Local doctors say they have been told to use the doses they receive within 3 1/2 days.
Some doctors say they don't have enough patients aged over 80 on their books to use all the doses in time, and others worry about delivering so many vaccines and handling the accompanying paperwork on top of their usual case load.
Helen Salisbury says her practice in Oxford, central England, has been inundated with calls from people wanting to know when they can get vaccinated.
"There's quite a lot of pressure to get it to the people who need it most, the care-home residents and the very elderly, but there's no point taking it there if it's not going to be any good once it gets there," she said. "You've got to make sure that the cold chain but also the stability chain is up to it."
The shot's path into the arms of Britons entails complicated, delicate, ultra-cold-chain logistics after its manufacture in Belgium.
Arriving by truck in ultralow-temperature freezers, the vaccine comes packed in isothermic boxes containing dry ice. It then goes through a 12-24-hour quality-control process conducted by specialists in medical logistics to ensure the necessary temperatures for transportation have been maintained on the journey and the vaccine kept viable.

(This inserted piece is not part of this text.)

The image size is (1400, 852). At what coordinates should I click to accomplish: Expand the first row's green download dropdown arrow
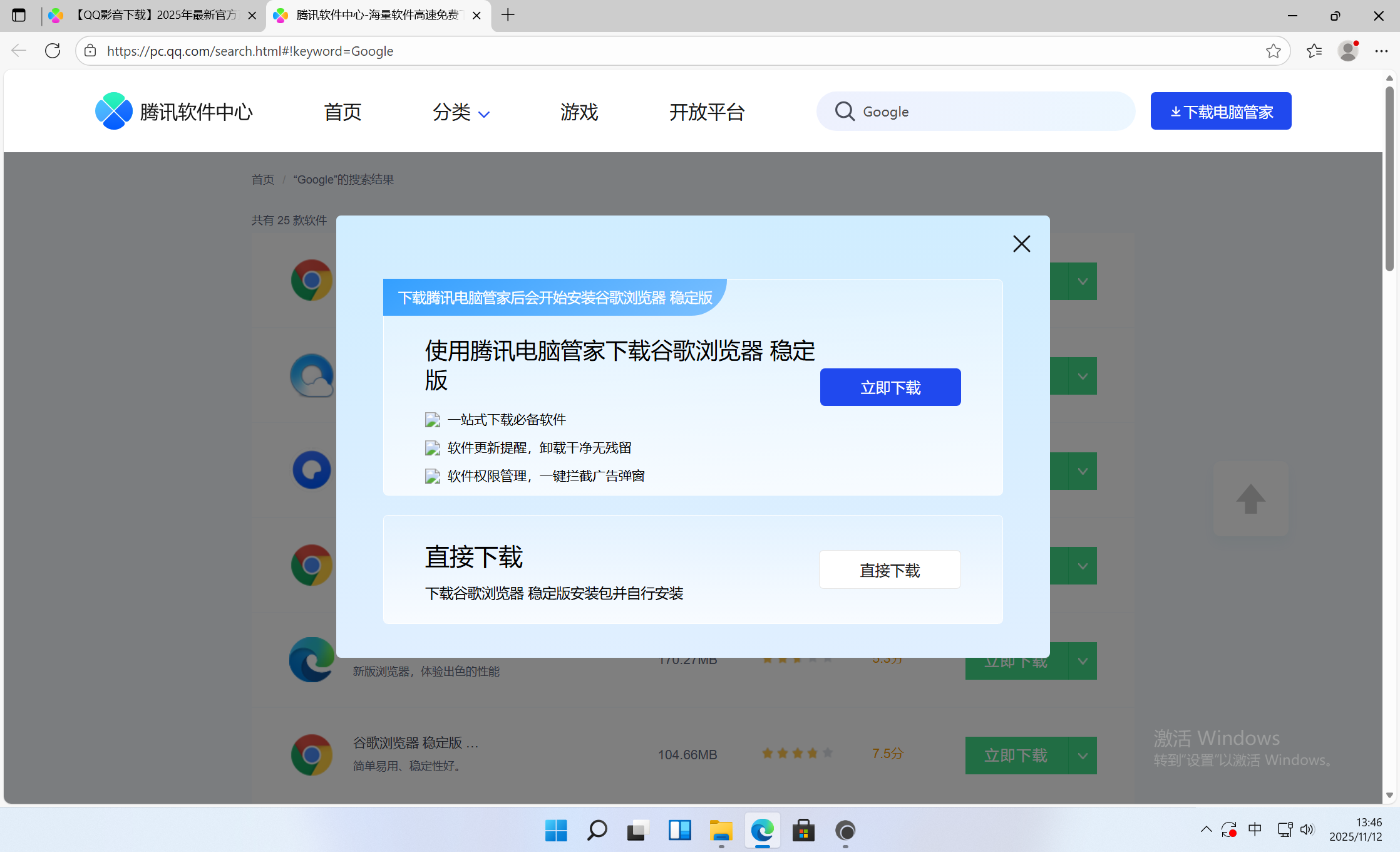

Boxes are opened and temperature data recorded before the doses are sent out, still frozen, to the distribution sites and stored again in ultralow-temperature freezers. The vaccines, which must be kept upright and away from long exposure to light, are ordered via an online system.
When ready to use, the vaccine must be thawed for three hours -- or for 30 minutes up to 25 degrees Celsius for immediate use -- and then diluted with sodium chloride solution.
Simon Stevens, chief executive of the NHS, said that if people remained careful about the virus the first vaccinations would mark "a decisive turning point in the battle against coronavirus."